Which seems like it shouldn’t be possible, but to the letter of the law, publicly available info can be used, within certain contexts, without direct permission.

Data-scraping has been a highly contentious legal issue, especially in regards to the variance in protections between data only available to logged in users, and that which anybody can access on the web.

LinkedIn undertook a five year court battle along similar lines, with professional services company hiQ Labs arguing that it should be allowed to scape publicly accessible LinkedIn user data, despite not being given explicit permission to use that information by LinkedIn users.

Despite hiQ Labs winning several rulings, LinkedIn continued to push its case, which eventually saw LinkedIn win a key ruling, enabling them to block hiQ Labs from continuing to scape user data.

But the varying readings of the legal specifics underline the challenges that platforms face in policing this element, because current laws aren’t made to cover this specific use, or misuse, which can make it difficult to prosecute.

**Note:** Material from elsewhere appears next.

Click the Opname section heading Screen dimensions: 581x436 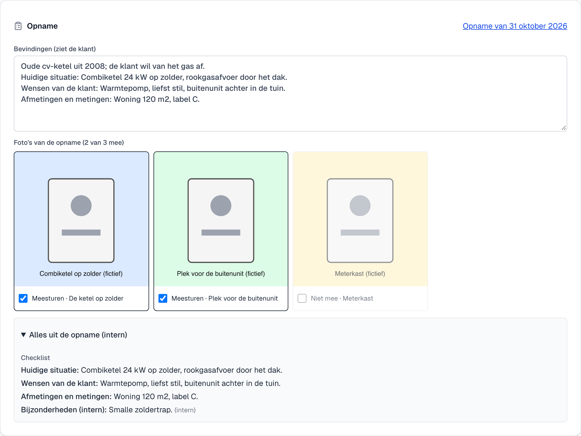[42, 26]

The impact, then, is that the platforms are subsequently forced to hide more of their information behind log-in walls, essentially locking it away to protect it from misuse. Which, in some ways, could be a better approach, but it also means that posts then can’t be indexed by Google, limiting discovery and referral traffic. Such measures also make it more difficult to lure new users, as they limit the access that would enable newcomers to get a feel for the app before signing up.

Even so, with these concerns, along with generative AI training, most social apps are looking to further limit their non logged-in access, with X recently updating its system to significantly limit what non-users can see of its content.

Generative AI scraping may actually be a bigger impetus to enact such changes either way, but there does need to be more legal clarification around data scraping, and what qualifies as misuse in a social media specific context.

And this isn’t the only data scraping case that Meta’s pursuing, with the company also seeking legal recourse against two other companies that scraped Facebook data for use website browser extensions.

As such, Meta would have hoped to establish a clear precedent with this case, but now, like LinkedIn, it’ll be forced back to the courts to appeal this ruling.

Hopefully, it won’t take another five years to reach clearer legal consensus.